### Stored data entries
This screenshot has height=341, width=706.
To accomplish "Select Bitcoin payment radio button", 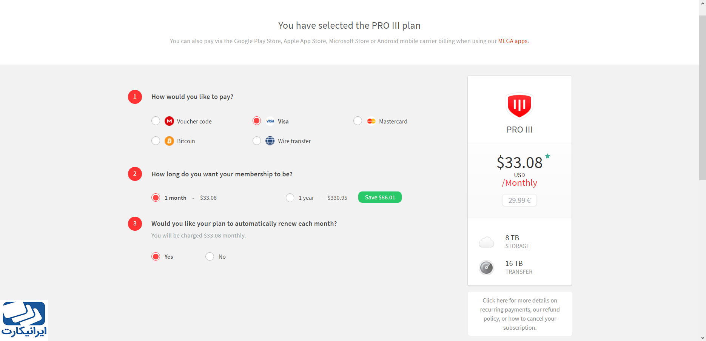I will click(x=156, y=141).
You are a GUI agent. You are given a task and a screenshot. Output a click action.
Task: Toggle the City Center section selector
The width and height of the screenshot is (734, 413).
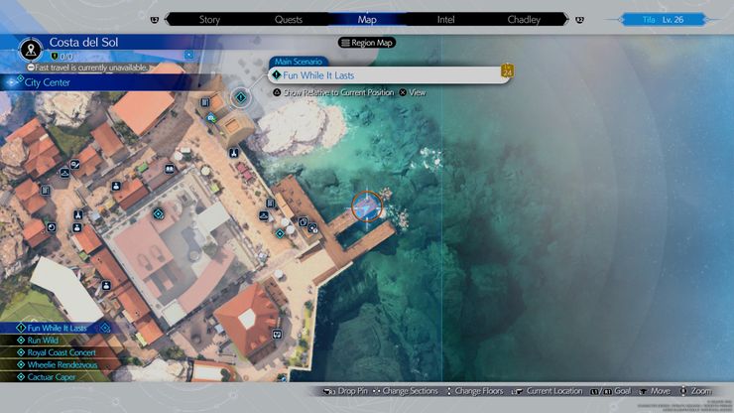click(96, 82)
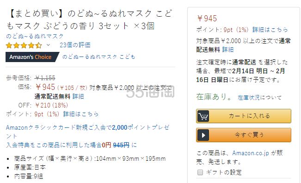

### WHAT IS BEING ASKED
Your task is to set down exactly the lines that run from the line holding "You are a GUI" through the close of the entries, including both ends. Pictures stay out.

### THE COMPLETED TASK
You are a GUI agent. You are given a task and a screenshot. Output a click action.
Task: Toggle the City Center section selector
The width and height of the screenshot is (734, 413).
click(96, 82)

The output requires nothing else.